Best to test for spark directly.
I know how to do this on a lawn mower, not sure how to do it on my camry.
And I do know it is sparking somewhat cause I can hear the motor trying to start, or burning gas, than it just quits trying to start


Something you could try yourself to test for excess fuel would be to floor the accelerator pedal and crank the engine.
This cuts off fuel for a bit and clears excess fuel in cylinders.
Excess fuel can be from leaky injectors and can cause hard/no start.
I've tried this, does somewhat the same thing as when I don't give it gas I suspect. Would have to let it set and than try starting without pressing the gas pedal. I think in most instances I was at least pressing it 1/3 to 100% of the way.

Seems to me if it were some type of mechanical blockage of fuel than bypassing this should get it to run but it does not.

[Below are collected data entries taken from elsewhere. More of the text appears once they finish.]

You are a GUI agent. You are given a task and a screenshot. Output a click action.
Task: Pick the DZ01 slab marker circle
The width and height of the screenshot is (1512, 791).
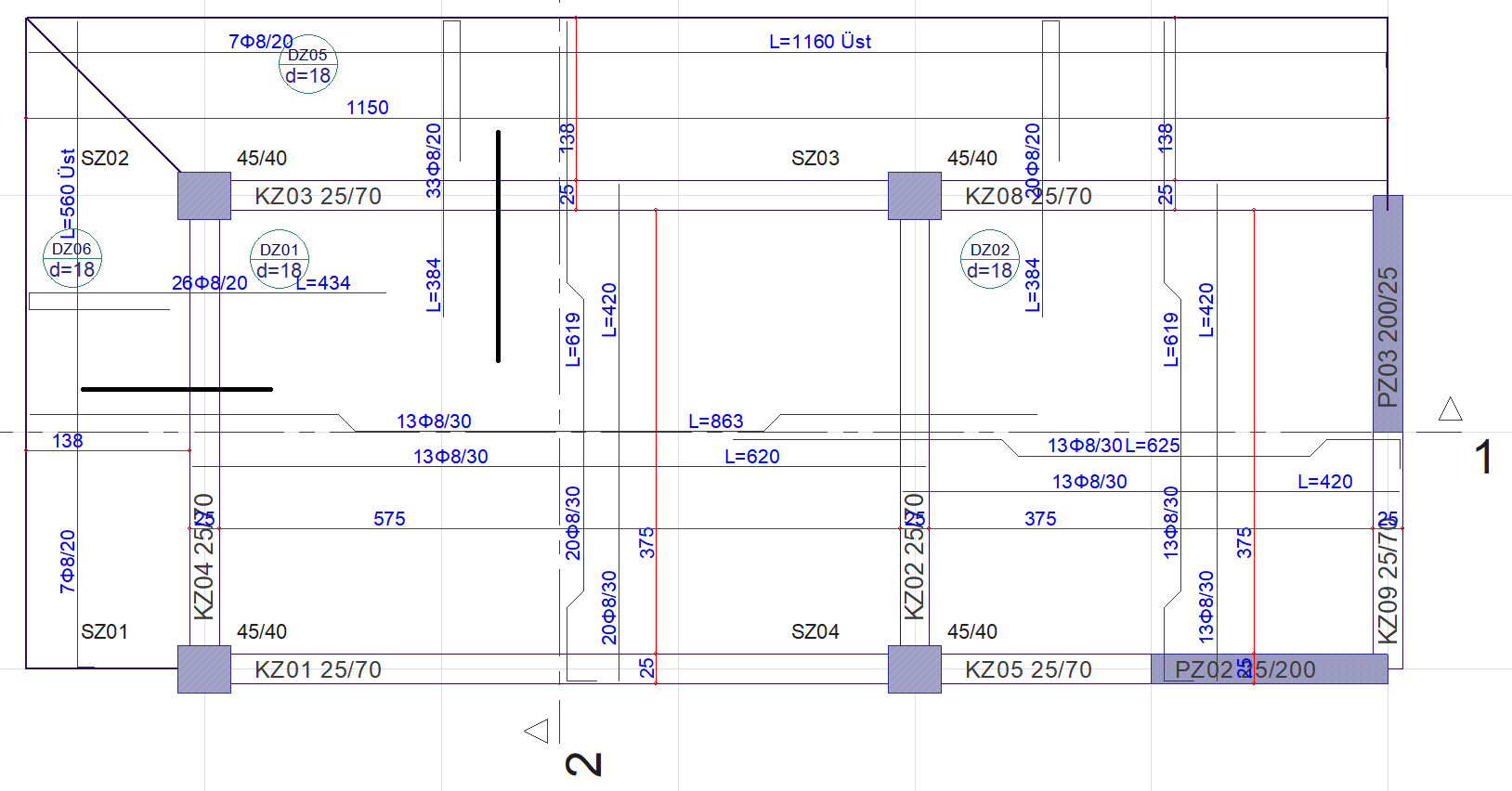pos(280,260)
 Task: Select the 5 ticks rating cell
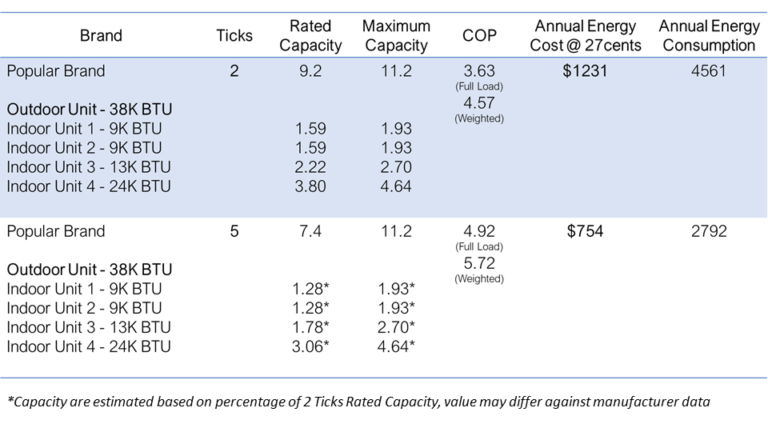tap(234, 231)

But if it was not fuel why does it sound like it's starving for fuel, try to start than do nothing?

If it was something electronic letting some fuel in than restricting the fuel starter fluid should allow it to run.

Which leads me to think it's some type of ignition failure, or something is throwing it into some type of protective mode where it shuts down completely. But if it did this there would be a code?

The carpet got wet and molded and I took it out which pretty much entailed removing the center console and seats. Maybe something I did here is causing an issue? I thought of neutral switch on the floor shifter but if that were the case it would not crank either I suspect.

And I drove it all the way from fl to nm this way without an issue. As a matter of fact all my troubles started almost immediately after this trip. So I am thankful I made it home.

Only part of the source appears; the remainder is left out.